La collaboration CLAS a utilisé les données de diffusion d’électrons prises au Jefferson Lab pour établir une relation entre la taille de l’effet EMC et le nombre de paires SRC neutron-proton dans un noyau donné. Une caractéristique clé de ce travail est l’extraction d’une fonction mathématique qui inclut l’effet des paires SRC sur la section transversale de diffusion et qui s’avère indépendante du noyau. Cette universalité fournit une forte confirmation de la corrélation entre l’effet EMC et les paires SRC neutron-proton. Les résultats indiquent que la modification des nucléons est un effet dynamique qui découle des variations locales de densité, par opposition à une propriété statique et globale du milieu dans lequel tous les nucléons sont modifiés par le champ nucléaire moyen.
Les auteurs se sont concentrés sur les paires SRC neutron-proton pour une raison particulière : il s’avère que ces paires sont plus communes que leurs homologues neutron-neutron ou proton-proton. En ce sens, les nucléons sont isophobes, c’est-à-dire que les nucléons similaires sont moins susceptibles de s’apparier que les nucléons dissemblables. Par conséquent, en raison de l’asymétrie du nombre de neutrons et de protons dans les noyaux de masse moyenne et lourde, la probabilité que les protons forment des paires SRC neutron-proton augmente à peu près comme le rapport entre les neutrons et les protons, alors que la probabilité que les neutrons le fassent tend à plafonner10. La collaboration CLAS a utilisé cette caractéristique spécifique pour consolider ses conclusions en démontrant une différence claire entre les effets EMC par proton et par neutron pour les noyaux asymétriques plus lourds que le carbone. Le fait que cette distinction émerge directement des données apporte un soutien supplémentaire à l’interprétation des auteurs selon laquelle la modification du nucléon provient de la formation de paires SRC.

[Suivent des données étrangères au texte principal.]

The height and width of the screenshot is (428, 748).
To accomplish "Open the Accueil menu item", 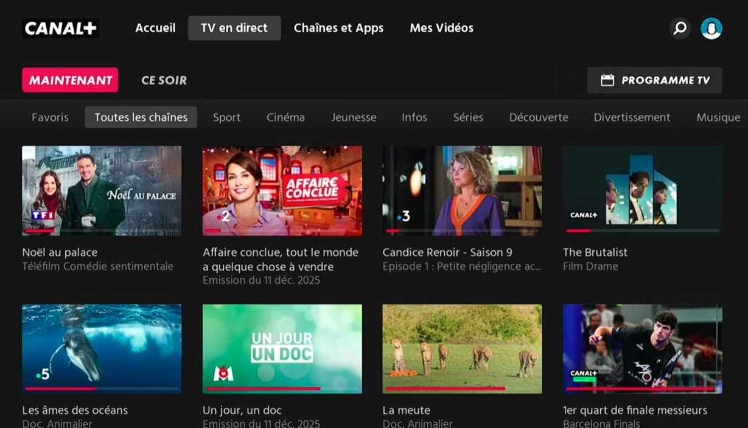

Une implication de la présente étude est que les informations déduites sur les neutrons libres à partir des expériences DIS sur le deutérium ou les noyaux plus lourds doivent être corrigées de l’effet EMC pour tenir compte de la modification des neutrons dans le milieu nucléaire. Une autre conséquence concerne les expériences actuelles et futures dans lesquelles les neutrinos ou leurs antiparticules (antineutrinos) sont diffusés à partir de noyaux asymétriques. Étant donné que les protons et les neutrons ont des compositions de quark différentes, et que les protons sont plus fortement affectés par la modification du milieu que les neutrons, les sections croisées de diffusion des neutrinos et des antineutrinos peuvent présenter des variations qui pourraient être attribuées à tort à un effet d’une physique exotique – comme les déficiences du modèle standard de la physique des particules, ou les mécanismes possibles pour comprendre l’asymétrie entre la matière et l’antimatière dans l’Univers. Avant de pouvoir faire une telle affirmation, il faudrait prendre en compte les différences de l’effet CEM pour les protons et les neutrons.